You are viewing a plain text version of this content. The canonical link for it is here.
Posted to dev@spamassassin.apache.org by Theo Van Dinter <fe...@apache.org> on 2007/07/03 04:37:59 UTC
Inflated hit-frequencies results?
I was perusing my weekly run data and right up at the top:
91.555 108.0930 0.0000 1.000 1.00 0.00 RCVD_IN_PBL
which obviously is very wrong:
$ grep -c RCVD_IN_PBL ham.log spam.log
ham.log:0
spam.log:78728
$ wc -l ham.log spam.log
25832 ham.log
142982 spam.log
168814 total
so it should just be 55.0615. I'll try to look into it, but just in case
anyone else goes "aha!" ... :)
--
Randomly Selected Tagline:
"You can see I'm having a good time with this... Oh, here it is."
- Prof.

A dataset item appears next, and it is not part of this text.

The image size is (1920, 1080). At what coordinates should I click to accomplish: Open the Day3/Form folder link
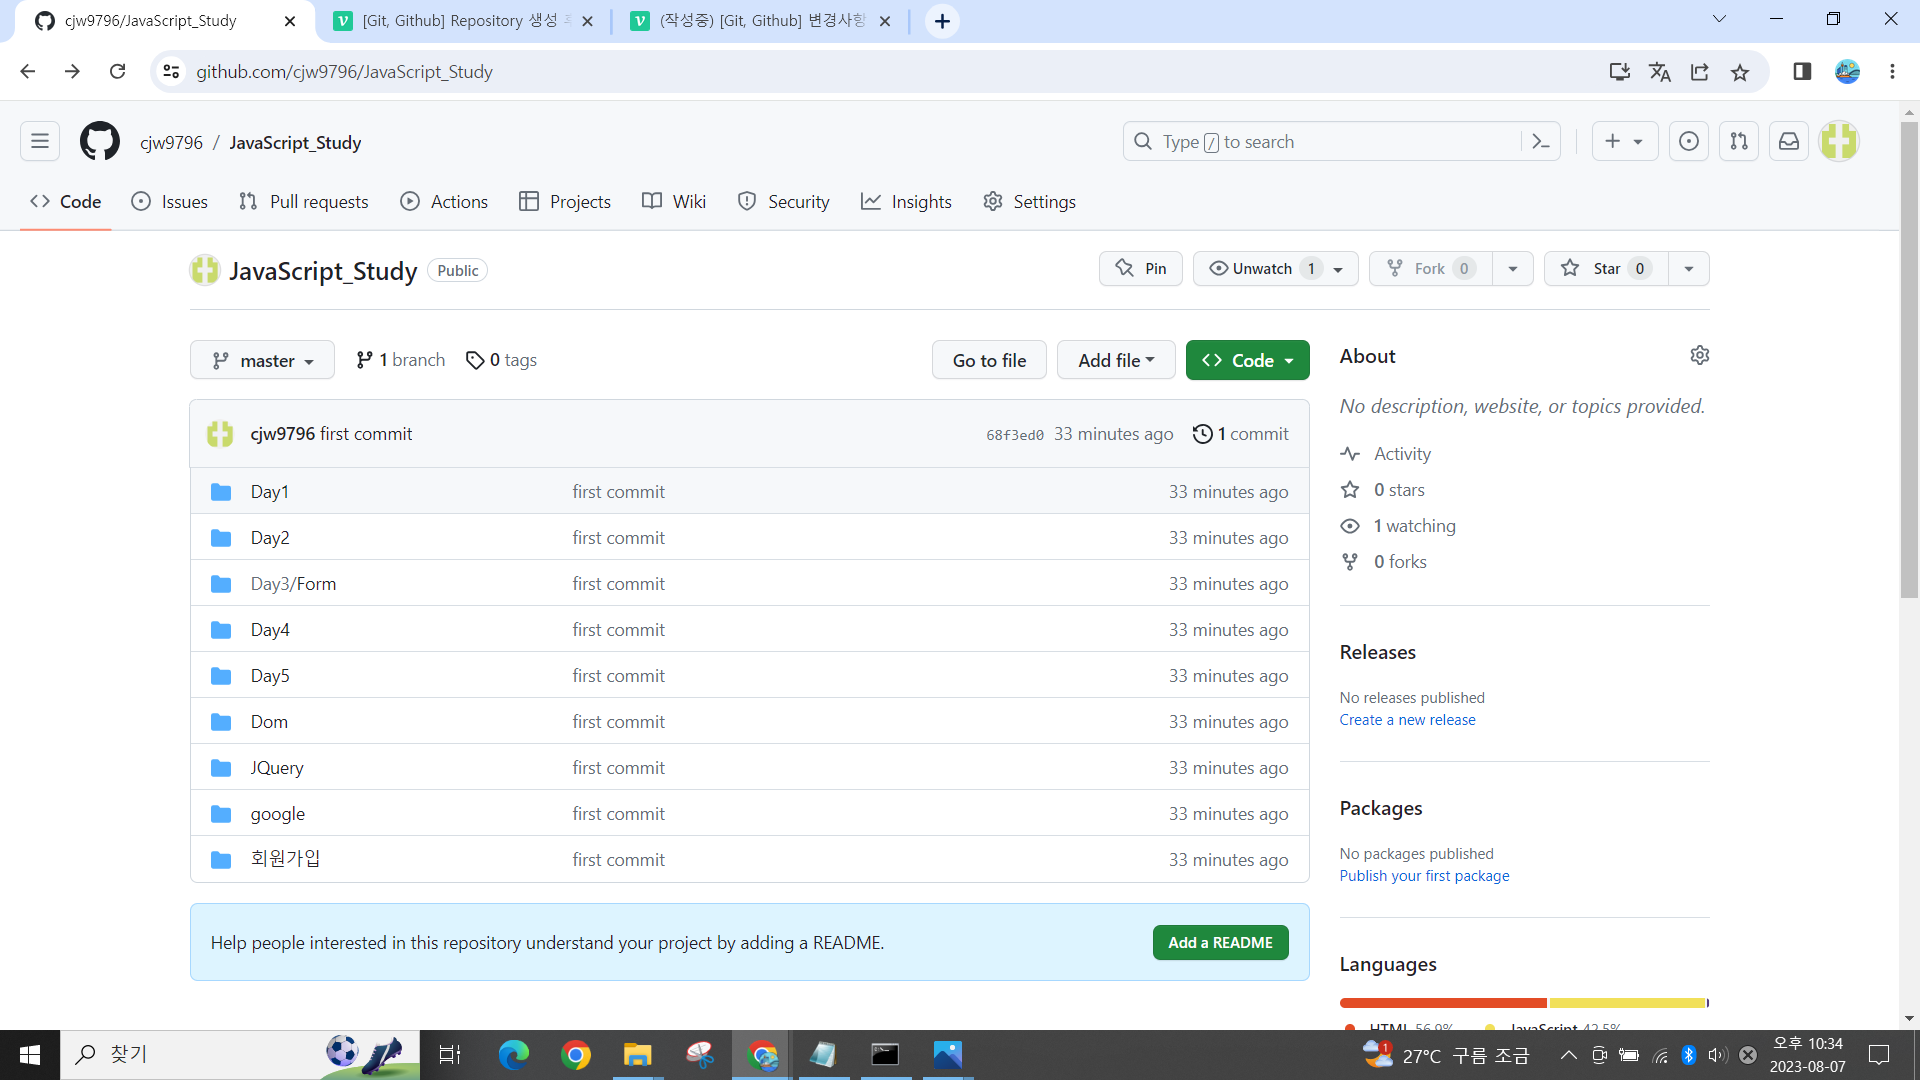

Farr
Re: Inflated hit-frequencies results?
Posted by Theo Van Dinter <fe...@apache.org>.
On Tue, Jul 03, 2007 at 02:52:01PM -0500, Michael Parker wrote:
> I'm guessing its either a) a bug in the reuse code or b) improper use of
> the reuse config stuff.
I couldn't reproduce the problem with a --net --reuse run, and eventually
decided to go the other route -- I added a per-result cache of rule hits in
hit-frequencies. So now it'll only single-count rule hits at the cost of more
time per result, though it's not large.
--
Randomly Selected Tagline:
A novice was trying to fix a broken lisp machine by turning the
power off and on. Knight, seeing what the student was doing spoke sternly,
"You cannot fix a machine by just power-cycling it with no understanding
of what is going wrong." Knight turned the machine off and on. The
machine worked.
Re: Inflated hit-frequencies results?
Posted by Michael Parker <pa...@pobox.com>.
Theo Van Dinter wrote:
> Huh! The problem is the usual one: GIGO
>
> Y 8 .../8bcaeebfaa ...,RCVD_IN_PBL,RCVD_IN_PBL,...
>
> It's assumed that the rule list should have a unique set of names, so
> hit-frequencies just adds the entry twice.
>
> So now the question is: why does mass-check put the same rule in multiple
> times, and apparently only for weekly runs, and apparently only for this
> rule (pcregrep '([A-Z0-9_]+),\1(,|$)', shows only this rule duplicating)?
> <sigh>
I'm guessing its either a) a bug in the reuse code or b) improper use of
the reuse config stuff.
Michael
>
>
> On Tue, Jul 03, 2007 at 12:02:12PM -0400, Theo Van Dinter wrote:
>> On Tue, Jul 03, 2007 at 10:24:02AM +0100, Justin Mason wrote:
>>> no "aha"s here unfortunately :( -- is this in your own local freqs,
>>> or the freqs on the server (with everyone else's logs too)?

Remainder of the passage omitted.